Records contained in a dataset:
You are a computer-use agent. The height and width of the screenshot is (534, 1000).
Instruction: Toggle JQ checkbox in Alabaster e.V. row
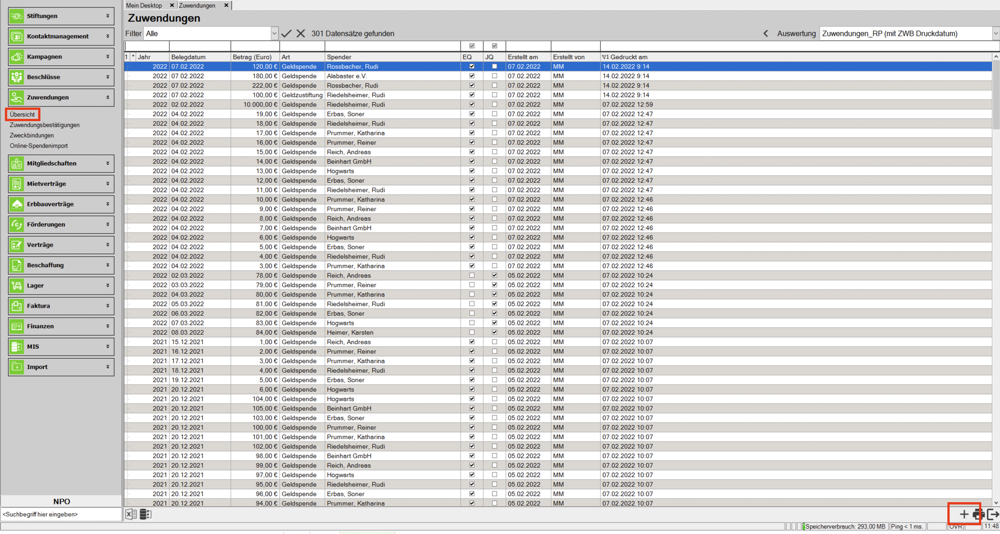tap(494, 76)
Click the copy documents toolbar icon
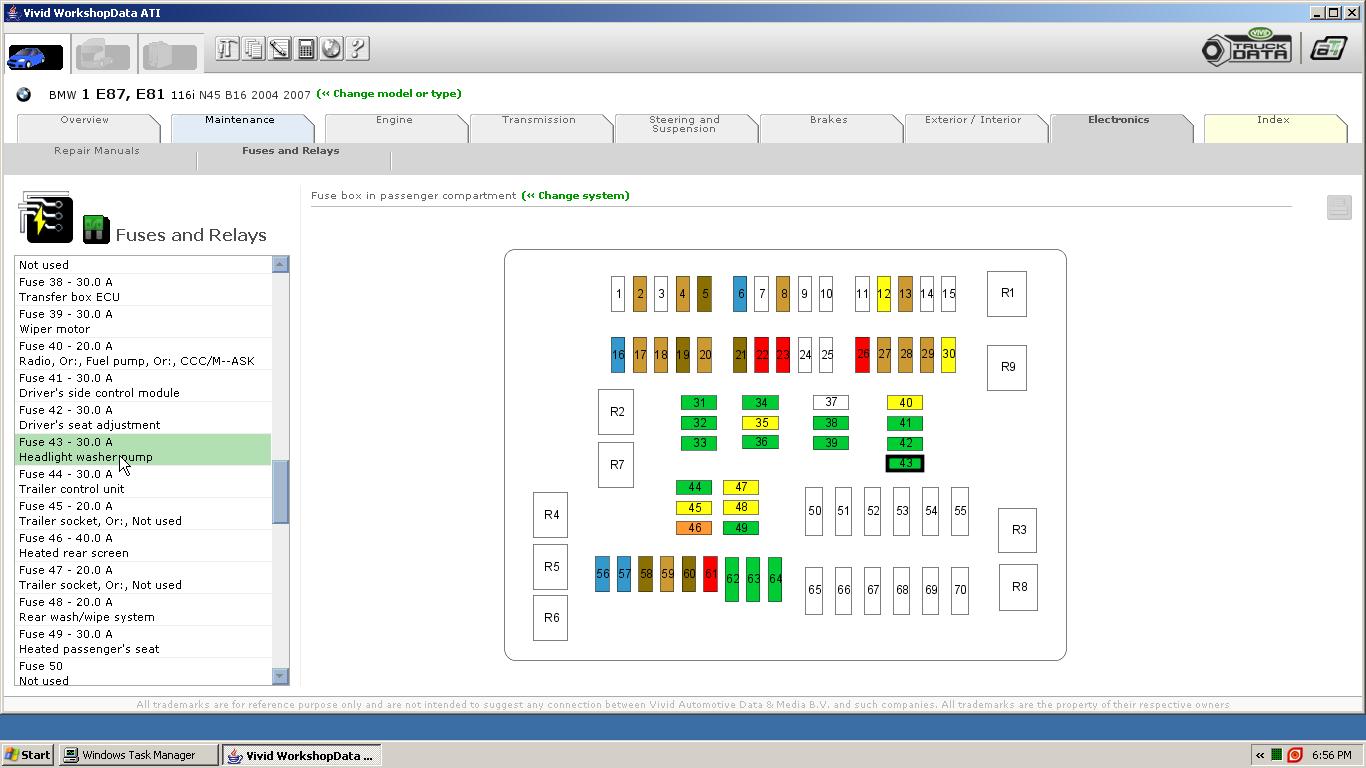The width and height of the screenshot is (1366, 768). coord(253,49)
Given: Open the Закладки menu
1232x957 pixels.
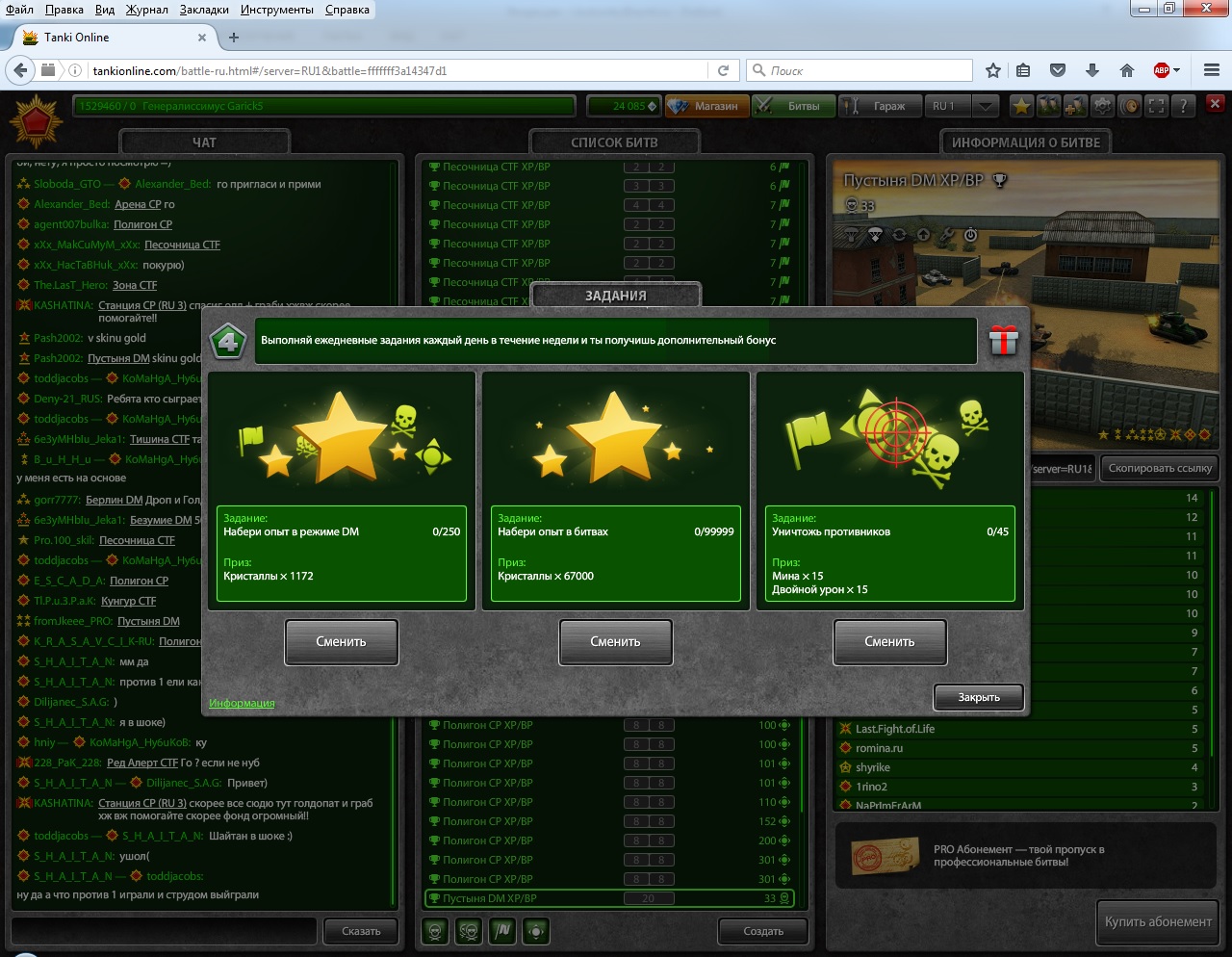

• **Task requirements**
Reproduce exactly and only the lines from the line that contains "Click the copy documents toolbar icon" to the end of the data above, both ends included. No pictures go in the copy.

• **Answer below**
Click the copy documents toolbar icon
The width and height of the screenshot is (1366, 768). coord(253,49)
Given: Open the Закладки menu
1232x957 pixels.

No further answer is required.